Ella los abrió muy lentamente y el mundo se rompió.
—No… —susurró, apenas audible, como si quisiera negar lo que ya era evidente.
Nerón Valmont estaba frente a ella. El abogado... el tío de su amiga... su profesor. El mismo al que admiraba. El mismo que la intimidaba. El que había leído todos sus ensayos con esa mirada que parecía desnudarla en clase. El mismo que ahora la había comprado y la miraba con una mezcla de deseo y poder que daba miedo.
—¿Usted…? —logró decir, con la voz quebrada.
—¿Sorprendida? —Él sonrió, apenas.
Ella lo miró por primera vez. Lo miró de verdad. Con la garganta seca, con las manos temblando.
—No sabía… —balbuceó —No sabía que… usted…
—¿Hubieras preferido desconocido? ¿Un anónimo? ¿Un degenerado cualquiera con dinero? —preguntó él, sin levantar la voz —Lamanto mucho decepcionate, Cleo, pero fui yo.
Ella dio un paso atrás. Él la siguió.
—¿Por qué?
—Porque pude, porque quise —respondió —Porque todos ofertaron, pero al final yo gané.
Ella abrió la boca... cerró la boca y la volvió abrir.
—No puede… no puede hacerme esto —susurró.
Él sonrió, con los labios apenas curvados. Sin rastro de dulzura.
—En realidad yo no te hice nada. Esta noche, tu virginidad tenía un precio, yo solo lo pagué.
—Pero no… —intentó— no pensaba que…
—Que yo sería capaz —completó él, y entonces la arrinconó contra la pared sin tocarla, solo con su presencia, con esa sombra que siempre la aplastaba desde el primer día.
—¿Qué quiere de mí?
Él se inclinó, muy cerca. El perfume amaderado, su respiración medida, el brillo peligroso en los ojos. Ella tragó saliva y cerró los ojos. Inclinó apenas el rostro hacia él, como si se entregara. Como si esa palabra estuviera por nacer entre sus labios. Y entonces… Él la alzó en brazos. Ella ahogó un jadeo. No era una caricia. No era una insinuación. Era posesión pura.

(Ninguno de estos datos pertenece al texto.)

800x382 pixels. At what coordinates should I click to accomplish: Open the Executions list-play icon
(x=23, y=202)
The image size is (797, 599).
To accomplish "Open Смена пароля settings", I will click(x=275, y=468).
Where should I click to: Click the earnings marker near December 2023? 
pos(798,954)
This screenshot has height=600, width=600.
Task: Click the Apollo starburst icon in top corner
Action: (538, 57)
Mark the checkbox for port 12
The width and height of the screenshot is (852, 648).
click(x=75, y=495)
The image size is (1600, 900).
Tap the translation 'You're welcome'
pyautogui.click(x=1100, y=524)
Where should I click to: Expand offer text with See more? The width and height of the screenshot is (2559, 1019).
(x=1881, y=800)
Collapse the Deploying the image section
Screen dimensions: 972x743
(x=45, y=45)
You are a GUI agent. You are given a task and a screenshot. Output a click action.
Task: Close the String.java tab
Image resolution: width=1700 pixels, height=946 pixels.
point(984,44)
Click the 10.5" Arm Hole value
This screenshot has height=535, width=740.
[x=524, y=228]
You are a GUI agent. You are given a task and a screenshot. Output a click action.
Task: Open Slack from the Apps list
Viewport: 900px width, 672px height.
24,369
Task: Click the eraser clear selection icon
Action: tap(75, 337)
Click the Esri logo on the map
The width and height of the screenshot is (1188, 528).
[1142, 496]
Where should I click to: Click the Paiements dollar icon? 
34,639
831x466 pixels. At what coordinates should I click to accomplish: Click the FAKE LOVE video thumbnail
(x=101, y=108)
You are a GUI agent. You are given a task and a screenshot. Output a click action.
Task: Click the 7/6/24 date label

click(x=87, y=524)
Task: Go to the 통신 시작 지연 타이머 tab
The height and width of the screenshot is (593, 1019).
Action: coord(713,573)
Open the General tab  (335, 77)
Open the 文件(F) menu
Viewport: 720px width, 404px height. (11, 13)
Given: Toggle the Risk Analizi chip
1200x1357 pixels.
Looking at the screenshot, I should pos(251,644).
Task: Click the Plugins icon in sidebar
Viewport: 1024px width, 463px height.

La llevó hasta la cama y la dejó recostada con una lentitud tan peligrosa como un arma cargada. Se inclinó sobre ella, pero no la tocó, solo la miró. Y luego… rozando sus labios en el oído, le dijo algo en voz baja. Cleo abrió los ojos de golpe. Se quedó inmóvil. Sus labios entreabiertos, su respiración agitada. El pecho subía y bajaba con violencia. Él se mantuvo allí, tan cerca que el aire parecía incendiarse entre sus cuerpos. Su mano rozó el borde de su muslo. El silencio se volvió insoportable. Entonces, ella cerró los ojos otra vez.